Not since yesterday have we known that we can no longer count on fossil fuels to power buses. While this tried and tested technology has worked admirably for more than 100 years, the combustion of fossil fuels that it involves releases harmful emissions. And that is precisely what has to stop.
So we need alternatives. Battery-electric buses have established themselves in recent years and are currently being marketed by a host of manufacturers. Besides household names such as MAN, Mercedes, Solaris and VDL, there are newcomers such as Ebusco and Irizar. These vehicles dutifully perform as intended, but they still have a weak point. From an early morning start at the bus depot, the battery capacity is insufficient for a 24-hour round trip. So what is needed are remotely chargeable electric buses. Either that, or they must operate on relatively short daily routes. While every bus network has a range of shorter routes, it has others as well.

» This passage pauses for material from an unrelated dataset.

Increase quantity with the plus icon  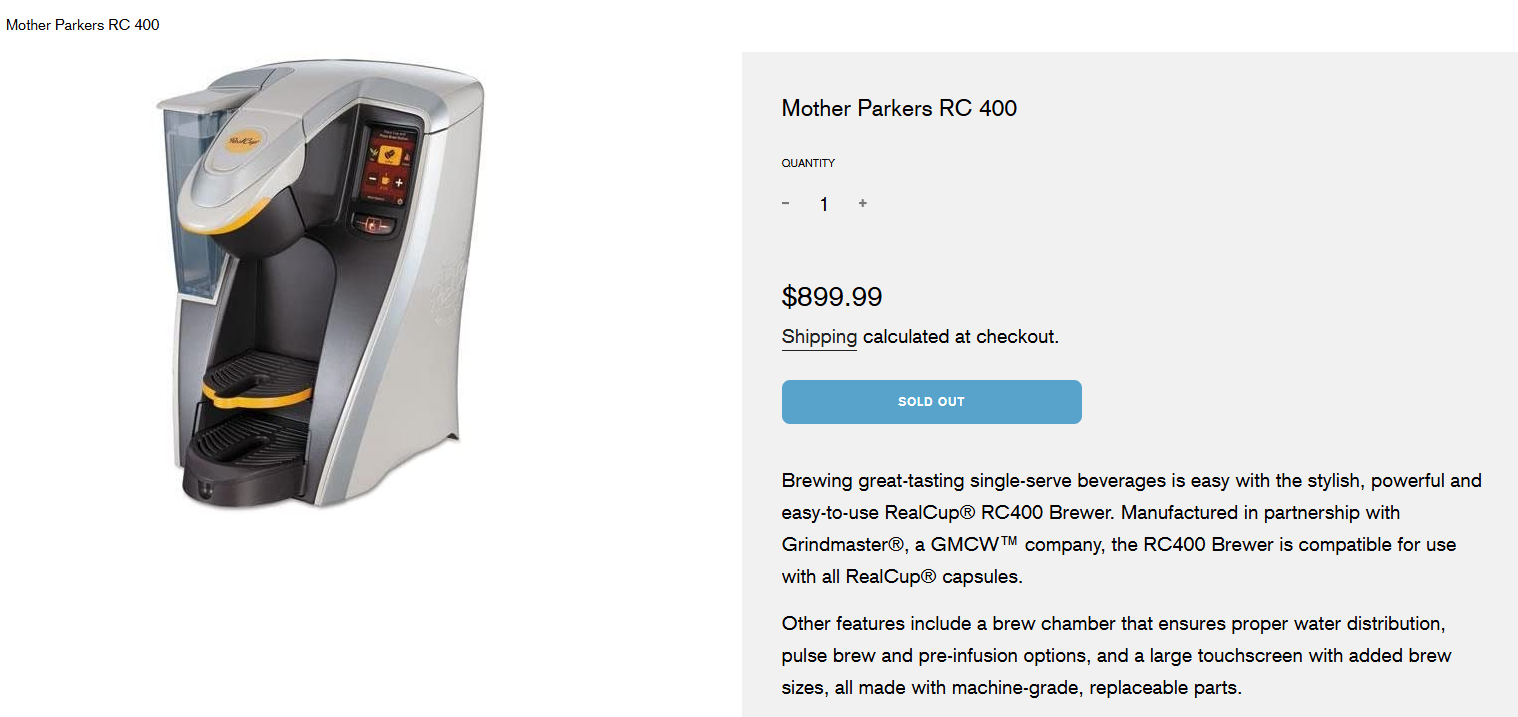point(862,204)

An opportunity for fuel cell buses
However, there is another option entirely: fuel cell buses, powered by hydrogen which can be filled up just like diesel vehicles. A fuel cell is fed with hydrogen which then reacts with air, creating an electrical current for powering the bus. Already, buses can fill up with sufficient hydrogen to far exceed the range of a battery-electric bus. The Portuguese manufacturer Caetano for example gives the range of its Caetano H 2 City Gold as 450 km, which lets practically every bus complete a 24-hour shift on any route without refuelling.

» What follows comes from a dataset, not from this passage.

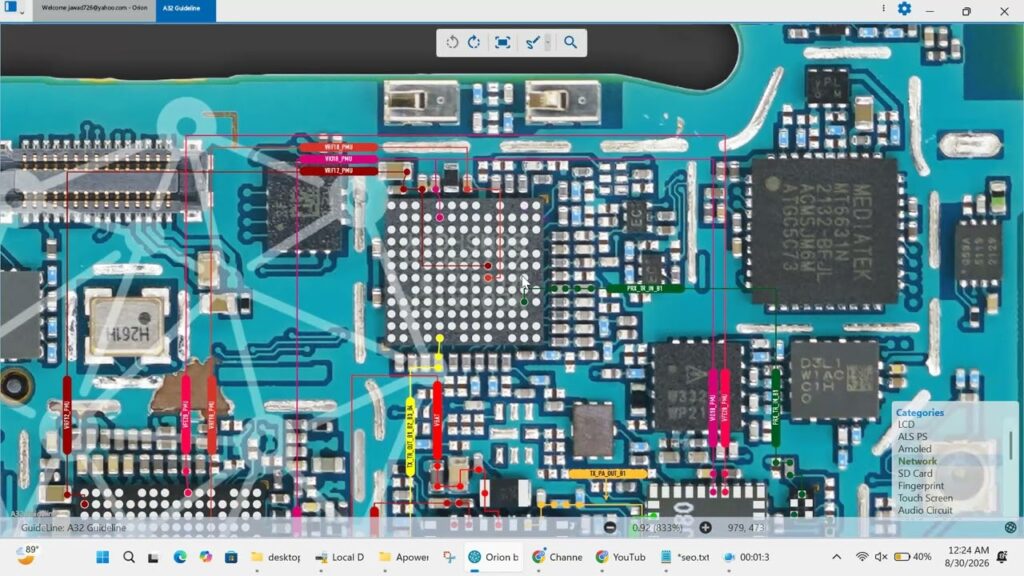Expand the sidebar layout dropdown
This screenshot has height=576, width=1024.
[x=22, y=12]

So what waste products do fuel cell buses produce? Answer: none. All the back end of a vehicle emits is chemically pure water – sometimes as small puffs of steam. But where does the hydrogen for buses come from? Stories abound of environmentally harmful and extremely costly hydrogen that is produced specifically for buses, but often that is not at all the case.
Today’s usage in Germany
Southwest of Cologne lies the town of Hürth, where Regionalverkehr Köln (RVK) operates urban bus routes. It does so with fuel cell buses from the Belgian manufacturer Van Hool. The hydrogen they use is not a costly, specially produced fuel. The buses are taken to Chemiepark Hürth, an industrial site in the city, where they fill up with hydrogen, a normal by-product of production processes at the chemical site in Hürth. Before the arrival of fuel cell buses in Hürth nobody knew what to do with this “waste product“. This energy source was simply flared. Isn’t it good that we can make sensible use of it now for powering buses?

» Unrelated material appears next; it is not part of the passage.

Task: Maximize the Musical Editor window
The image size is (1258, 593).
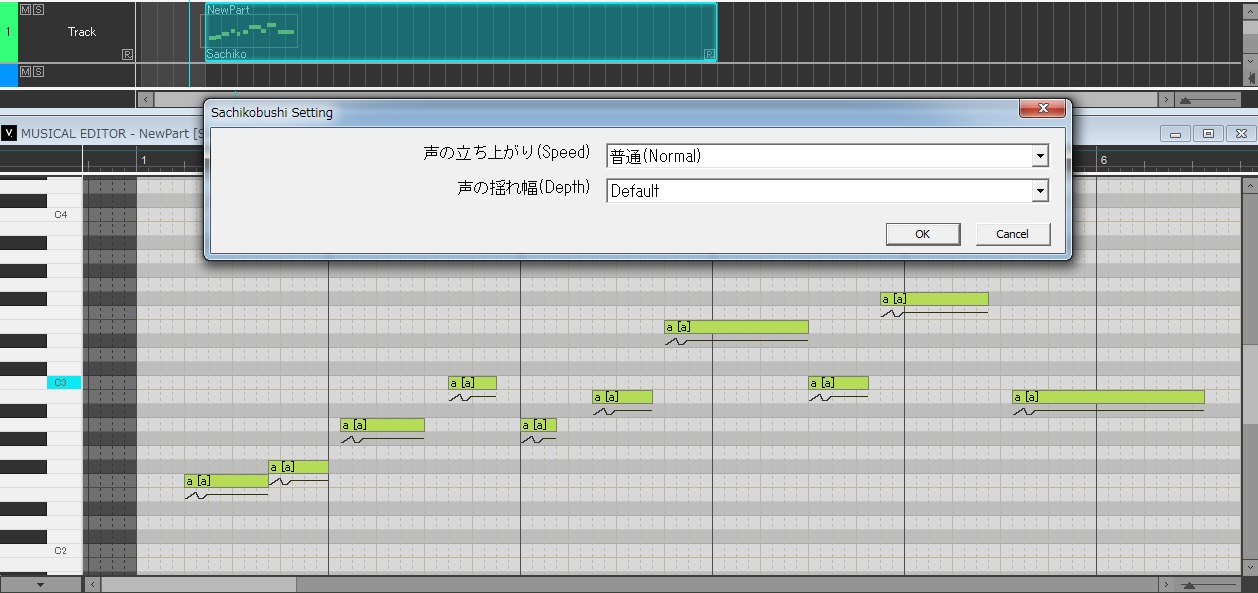Action: 1208,134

The situation is similar in Wuppertal, where the Nächstebreck bus depot and a waste incineration plant, also owned by the local utility concern, are on neighbouring properties. At the waste plant WSW (Wuppertaler Stadtwerke) produces hydrogen. This is fed via a short pipeline to the bus depot, where ten Van Hool A 330 FC and ten Solaris Urbino 12 hydrogen buses are supplied with fuel. Uli Jaeger, head of WSW in Wuppertal: “There is no way we could fill up our buses any cheaper than with our own hydrogen.“
In the meantime there are other operators such as ESWE in Wiesbaden who besides battery-electric vehicles also own fuel cell buses. The latter operate on routes that demand an extended vehicle range. By the end of the year all 13 Solaris Urbino 12 hydrogen buses currently on order are intended to serve regular bus routes in Frankfurt. The DB subsidiary Autokraft in Niebüll is another user, and Verkehrsbetriebe MoBiel in Bielefeld has already taken delivery of four Caetano/Toyota fuel cell buses, which will shortly commence regular services. This company has previously not operated battery-electric buses alone. Several other companies have also trialled fuel cell buses, including in Dormagen and Heidelberg among others.
And there is also this piece of news: Ruhrbahn in Essen and Mülheim has set its sights firmly on fuel cell buses for the future and wants 200 vehicles to fully replace its current fleet by 2033. It will be fascinating to see if this comes to pass.